Il semble que personne ne se souvienne de la raison de la chute du CD dans les années qui ont suivi 1999. Oui, le format MP3 était plus portable et plus pratique, mais la principale raison était que les consommateurs se sentaient floués parce qu’ils payaient un prix élevé pour un disque plastique rond qui ne contenait peut-être que quelques chansons (si cela était le cas) qu’ils voulaient. Si rien n’avait changé dans le domaine de la technologie commerciale, les revenus allaient de toute façon chuter car les consommateurs allaient demander plus pour moins d’argent, et les labels auraient dû commencer à réduire leurs marges juste pour essayer de maintenir le statu quo. Ces revenus diminuaient de toute façon.

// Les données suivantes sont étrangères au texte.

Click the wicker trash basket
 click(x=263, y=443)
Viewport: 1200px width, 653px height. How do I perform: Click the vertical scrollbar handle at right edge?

« Mais le tarif de streaming est si bas »


Je pense que l’argument qui me rend le plus fou est celui du taux par flux. Il y a des chiffres qui sont balancés partout et qui tentent toujours d’illustrer comment les artistes et les auteurs de chansons se font arnaquer. « Eh bien, Spotify ne paie que 0,003 $ par flux », voilà le raisonnement. Oui, mais ne comprenez-vous pas que ces chiffres sont toujours des estimations ? Le tarif réel par flux est différent pour chaque artiste et chaque label en raison de divers facteurs, comme le niveau d’où proviennent la plupart de ces flux, la prime (qui paie plus) ou le niveau gratuit (qui paie moins). Et s’ils proviennent principalement du volet gratuit, tout est basé sur les recettes publicitaires, qui dépendent du type d’annonceur, du montant qu’il dépense et de la période de l’année. Et de quel flux de revenus parlons-nous en tout cas ? S’agit-il des droits d’auteur, de la mécanique de diffusion en continu ou des performances de publication ? Et au fait, avez-vous réalisé que le montant que vous recevez réellement se résume à l’accord que vous avez passé avec votre label et votre éditeur, puisqu’ils vont prendre la majeure partie des revenus qui ont été générés ?

Le fait est que vous n’entendez pas les artistes qui sont actuellement dans les hit-parades se plaindre de la diffusion des revenus. Ils se débrouillent très bien et gagnent en fait toujours plus d’argent puisque le pool de recettes s’élargit à mesure que les abonnés payants augmentent. La lettre aux actionnaires de Spotify pour le deuxième trimestre indique : « L’époque du Top 40 est révolue, c’est maintenant le Top 43 000 », en référence au nombre d’artistes « de haut niveau » qui reçoivent environ 10% des revenus du marché.